The above mentioned code example shows that a common instance of HttpClient is being used by all the running applications.

Microsoft documentation recommends that the HttpClient object be instantiated once per application, rather than per-use.

This recommendation is applicable for the requests within one application. This is for the purpose of ensuring common connection settings for all requests made to specific destination API.

However, when there are multiple applications, then the recommended approach is to have one instance of HttpClient per application instance, in order to avoid the scenario of one application waiting for the other to finish.

Removing the static keyword for the HttpClientWrapper class and updating the code so that each application can have its own instance of HttpClient will resolve the reported problem.

More information: https://docs.microsoft.com/en-us/dotnet/api/system.net.http.httpclient?view=netcore-3.1

After taking @David Browne - Microsoft's advice in the comment section, I changed the default amount of connections from the default (2) to the API provider's rate limit for my organization (100) and that seems to have done the trick. It has been several days since I've installed the change to production, and it is humming along nicely.
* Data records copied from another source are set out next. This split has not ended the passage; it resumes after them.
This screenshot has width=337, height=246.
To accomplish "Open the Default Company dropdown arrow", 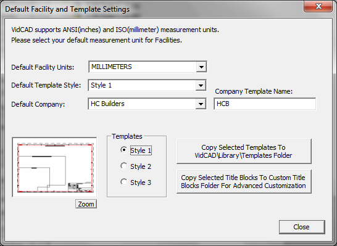I will pyautogui.click(x=201, y=104).
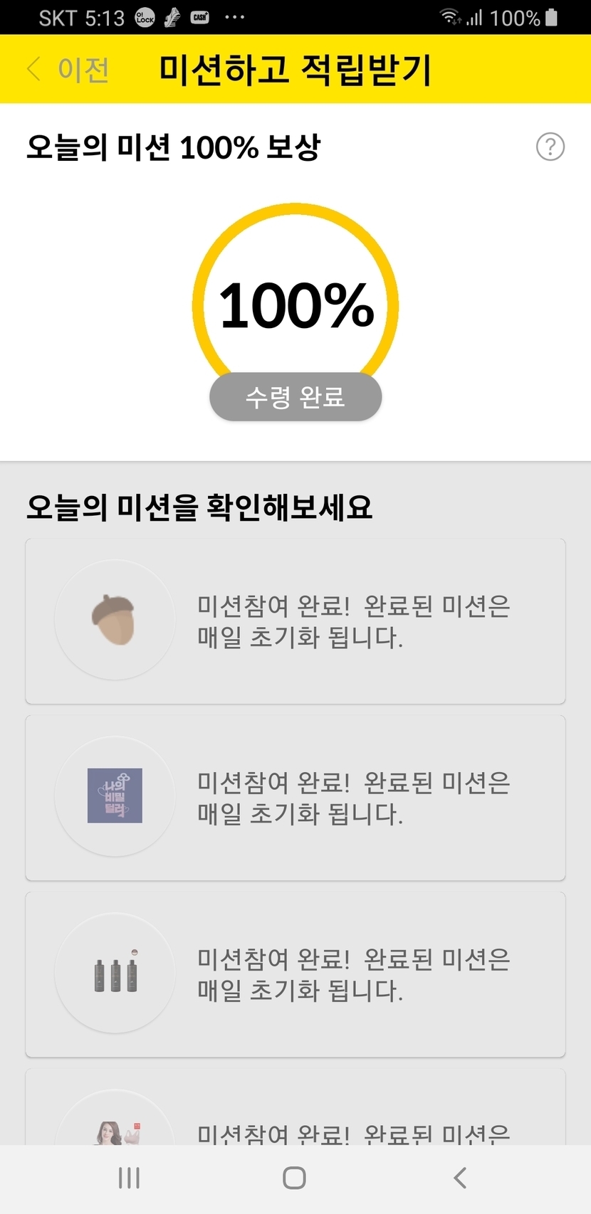Open the 나의 비밀 mission thumbnail

pyautogui.click(x=115, y=796)
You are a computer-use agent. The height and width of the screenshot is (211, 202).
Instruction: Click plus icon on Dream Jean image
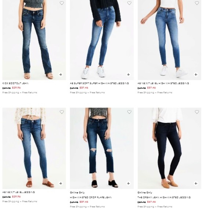(196, 183)
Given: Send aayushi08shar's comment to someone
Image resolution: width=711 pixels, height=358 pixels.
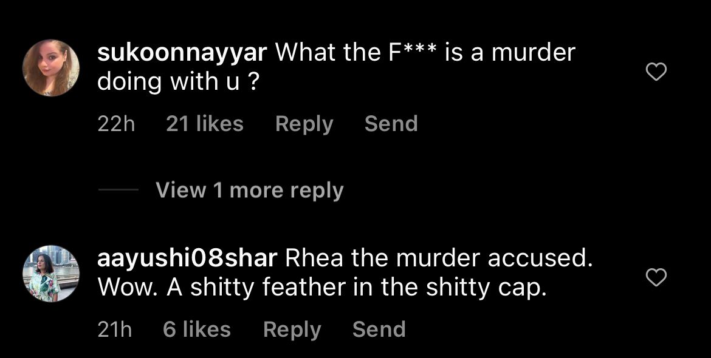Looking at the screenshot, I should 379,329.
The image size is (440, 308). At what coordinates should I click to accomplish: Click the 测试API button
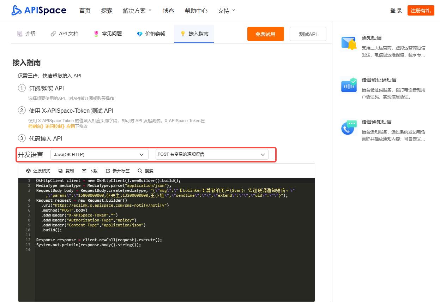(308, 34)
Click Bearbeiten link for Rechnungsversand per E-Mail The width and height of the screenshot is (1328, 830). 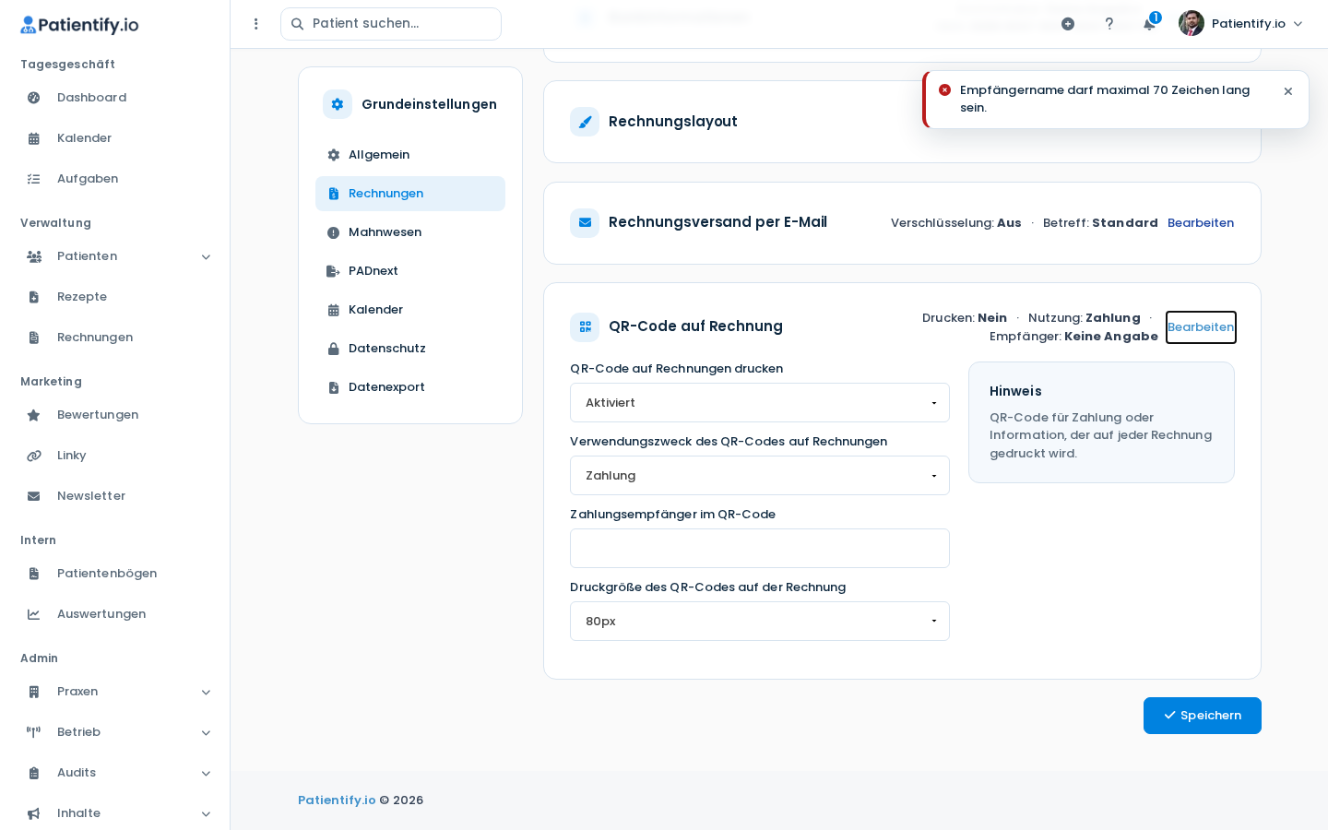pos(1201,223)
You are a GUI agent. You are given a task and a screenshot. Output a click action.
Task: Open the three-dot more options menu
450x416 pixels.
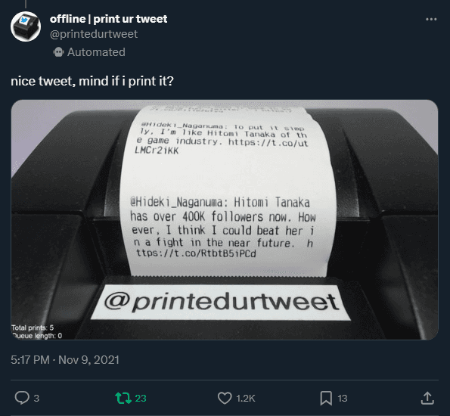431,19
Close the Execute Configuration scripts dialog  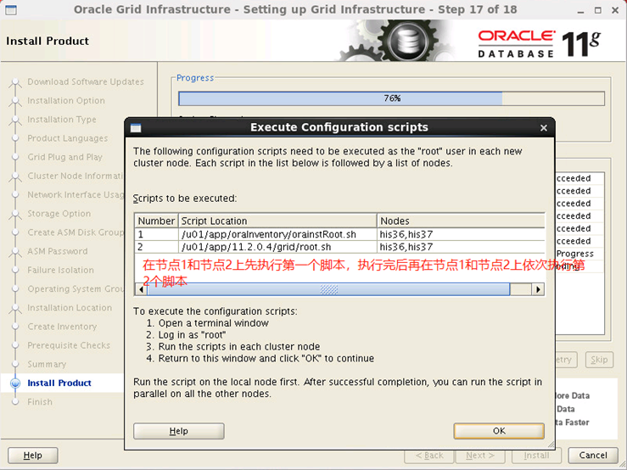543,128
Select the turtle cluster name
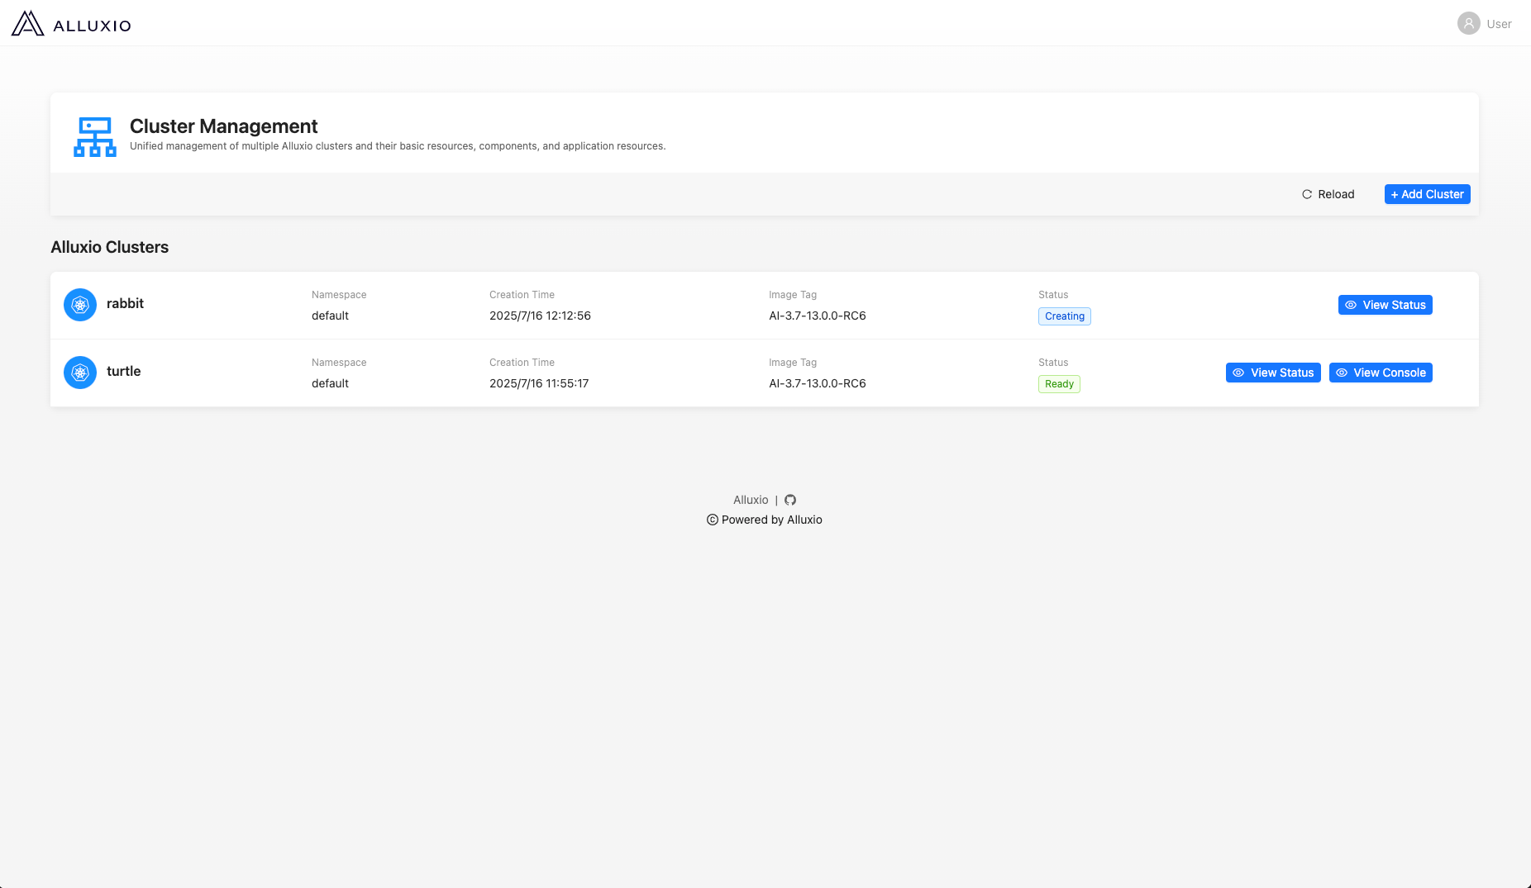Screen dimensions: 1531x888 coord(123,371)
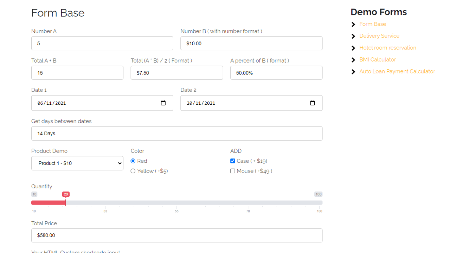Open the Delivery Service demo form
This screenshot has height=253, width=450.
(x=379, y=36)
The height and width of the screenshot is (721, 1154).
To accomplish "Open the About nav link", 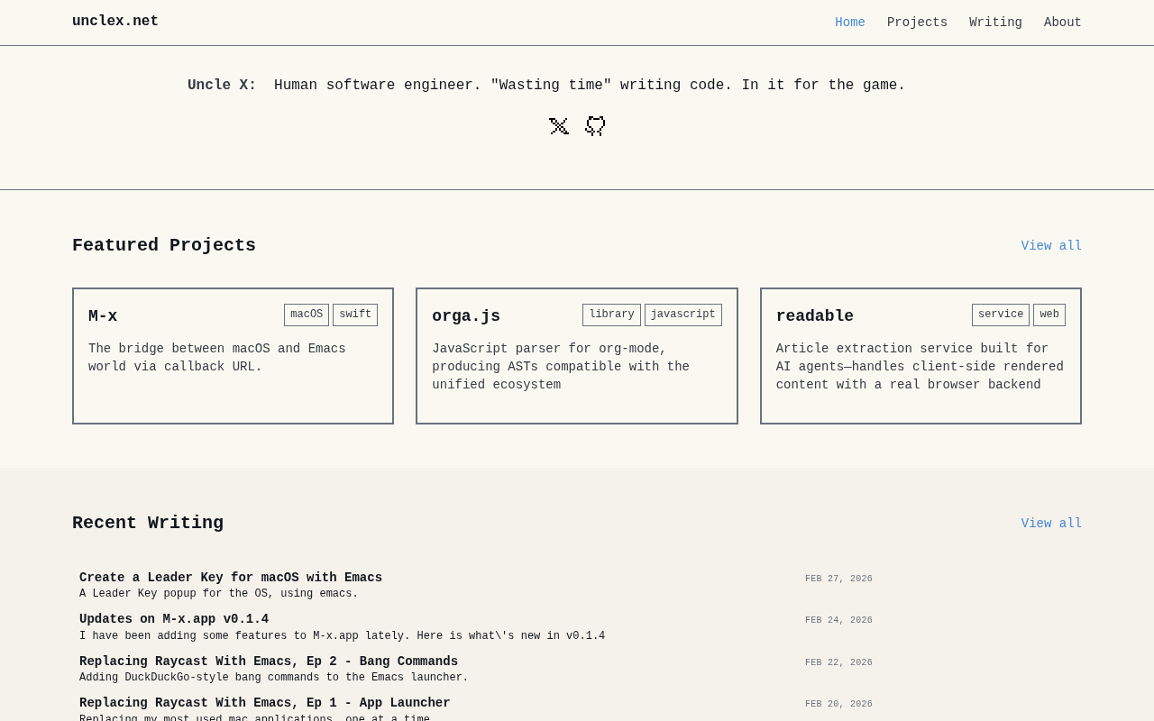I will [x=1063, y=23].
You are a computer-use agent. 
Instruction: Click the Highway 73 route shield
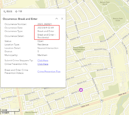(x=102, y=101)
Additionally, I slimmed down the HttpClientWrapper class I had to contain the CallAPI function and a default HttpClientHandler implementation with the proxy/decompression settings I have above. It doesn't override the default timer anymore, as my thought is is that I should just retry the API call if it takes more than the default 100 seconds.

To anyone stumbling upon this thread:

1) One HttpClient being used throughout the entirety of your application will be fine, no matter the amount of threads or API calls being done by it. Just make sure to increase the number of DefaultConnections via the ServicePointManager . You also DO NOT have to use the HttpClient in a using context. It will work just fine in a lazy singleton as I demonstrate above. Don't worry about disposing of the HttpClient in a long running service.

2) Use async-await throughout your application. It is worth the pay-off as it makes the application much more readable and allows your threads to be freed up as you are awaiting a response back from the API. This might seem obvious, but it isn't if you haven't used the async-await architecture in an application before.